Seizing the opportunity to fill an entire evening at NDT, the 42-year-old choreographer presented a double programme: "I can now show a revival of my 2008 piece 'Frontier'. That serves as a benchmark. Before that, I am showing a new work titled 'Parade', which stands as a kind of counterpoint to the older work. They are very different, but they also have certain common motifs."
In Pite's work, these motifs always have to do with the invisible. In all her work, Pite shows a fascination with concepts like 'Dark Matter' and 'Terra Incognita'. It has already earned her the name of 'most exciting choreographer on the planet' in her homeland: "It is wonderful that scientists use these words to describe that there is still so much that we don't know. In doing so, science touches art."

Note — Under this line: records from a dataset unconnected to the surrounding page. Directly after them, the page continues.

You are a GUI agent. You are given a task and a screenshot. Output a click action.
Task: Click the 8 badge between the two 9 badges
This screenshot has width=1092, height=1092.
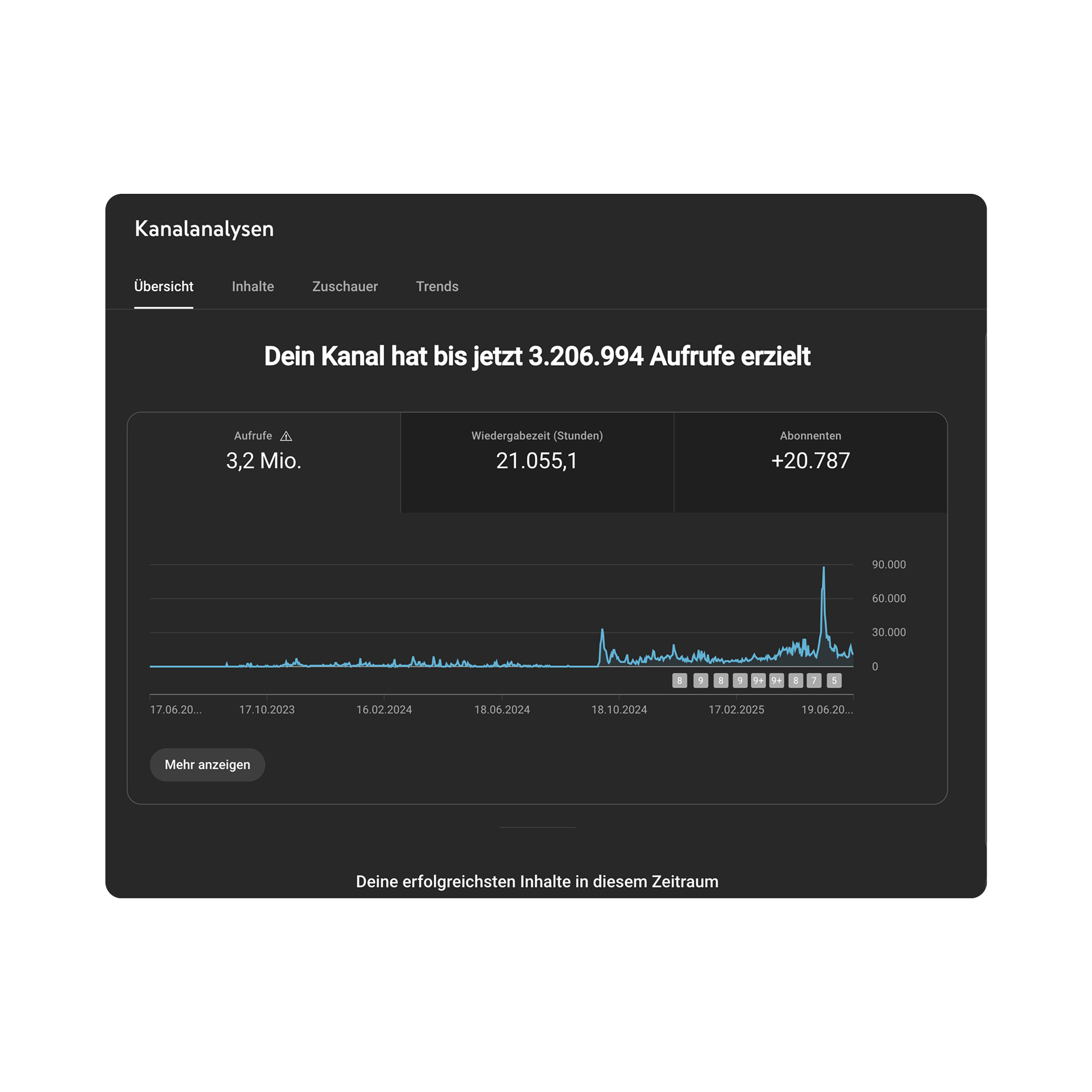click(x=721, y=680)
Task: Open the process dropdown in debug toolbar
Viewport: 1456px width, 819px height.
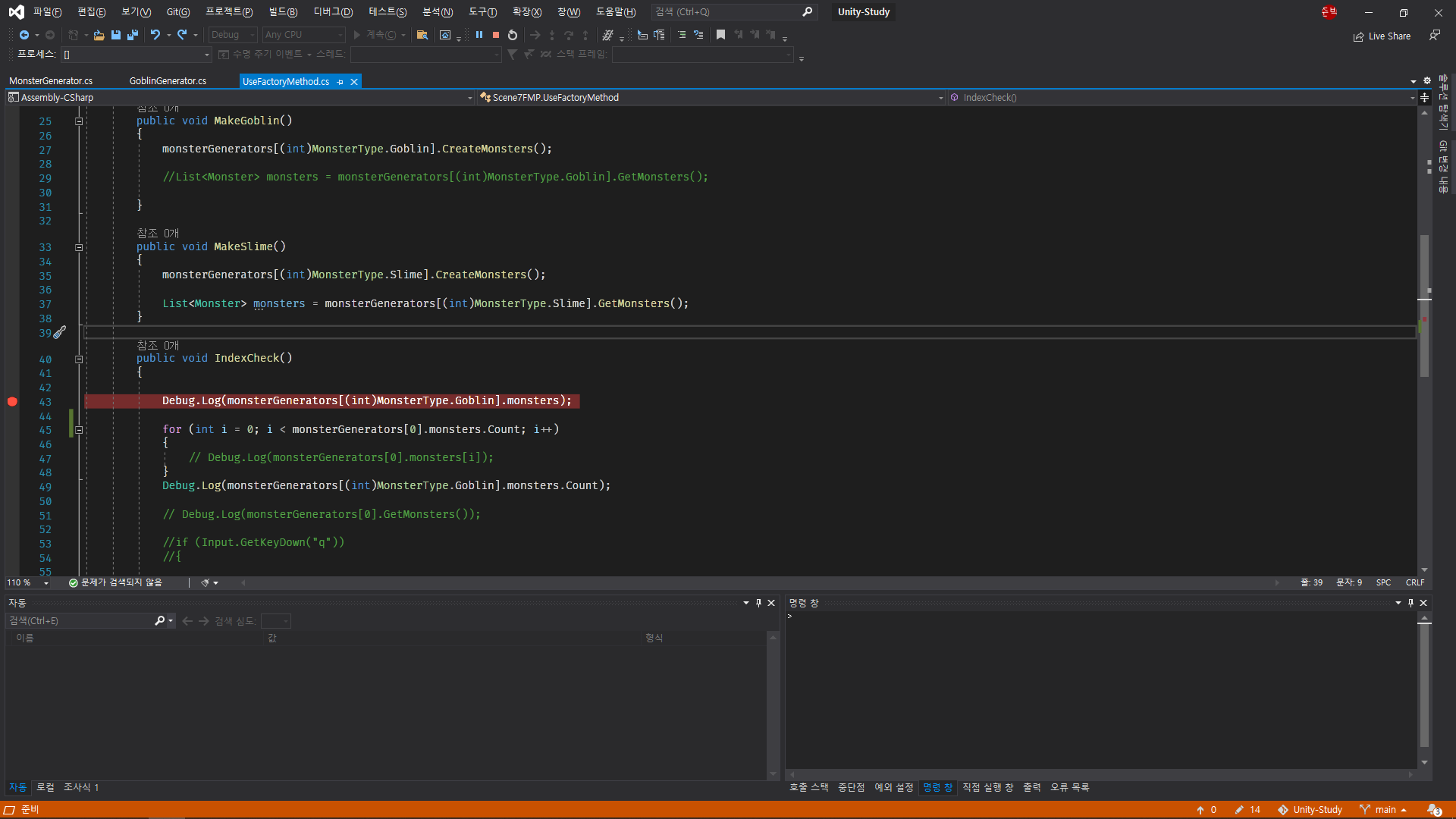Action: [x=206, y=55]
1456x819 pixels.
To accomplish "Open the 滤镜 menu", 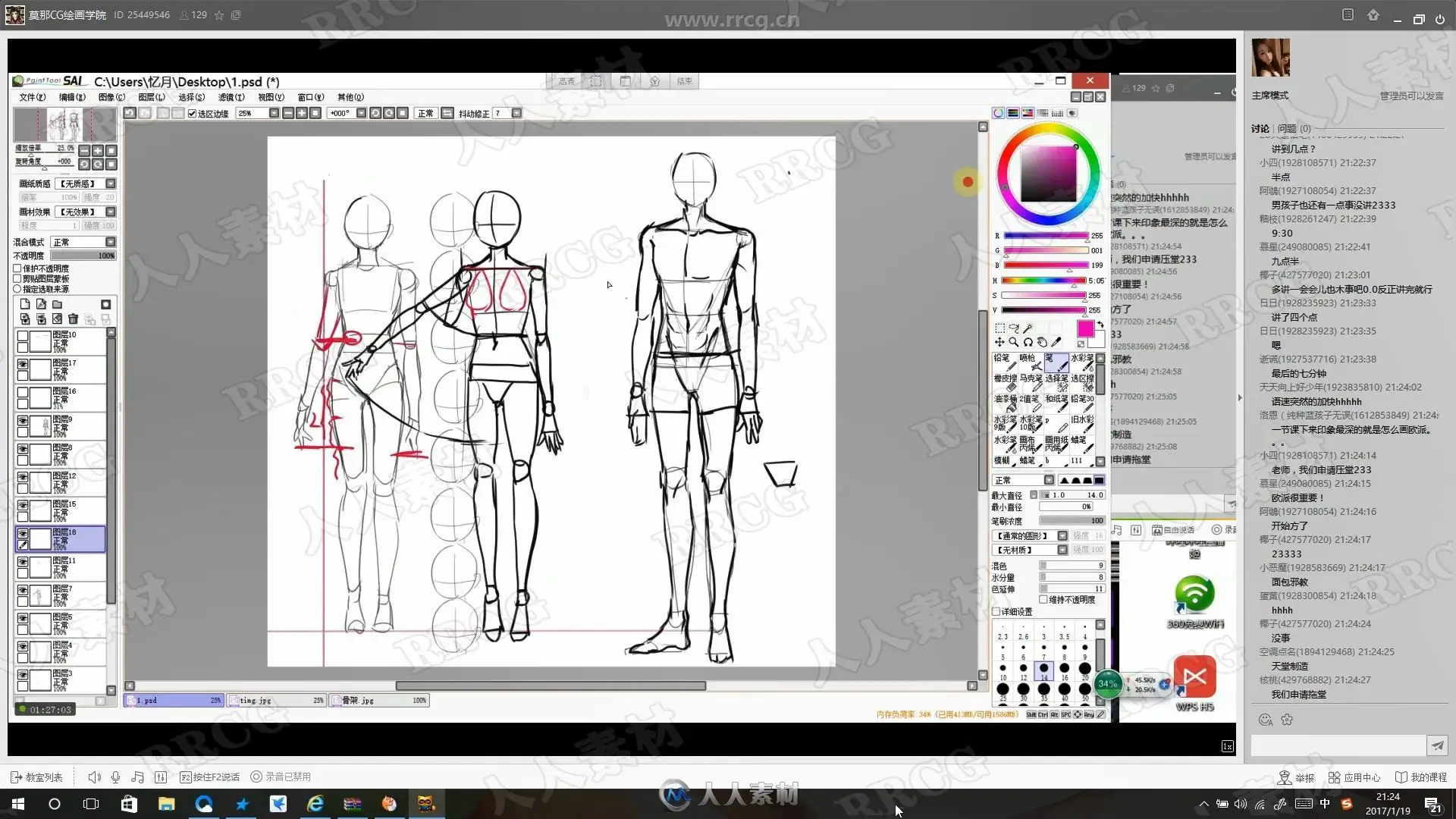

The theme of 'dark matter' is elaborated in 'Frontier' in the form of puppeteers engaging in a game of shadows and shadows with the dancers and some puppets. In 'Parade', Pite takes it a step further: "This piece involves a parade of clowns and a brass band. For me, it is a good representation of imagination, of absurdity and of rituals. The interplay between the disorganised clowns and the tight marching of the brass band depicts the tension between instinct and intellect, between the rational and the irrational and the unconscious and the conscious."
Unlike in 'Frontier', where the puppeteer plays a central role, in 'Parade' Pite introduces the very invisible puppeteer: "I have already used that puppeteer figure in four previous works. I remain fascinated by the meaning of the puppeteer, and his way of working. Now I want the puppeteer to be invisible, and the audience to watch only the puppets."
The fact that the premiere on 7 February will be simultaneously broadcast live in 700 cinemas worldwide does not make the choreographer extra tense now. Nor has she especially adapted her work to the demands of new media, but she says she doesn't need to: "I work for the theatre, not for the cinema."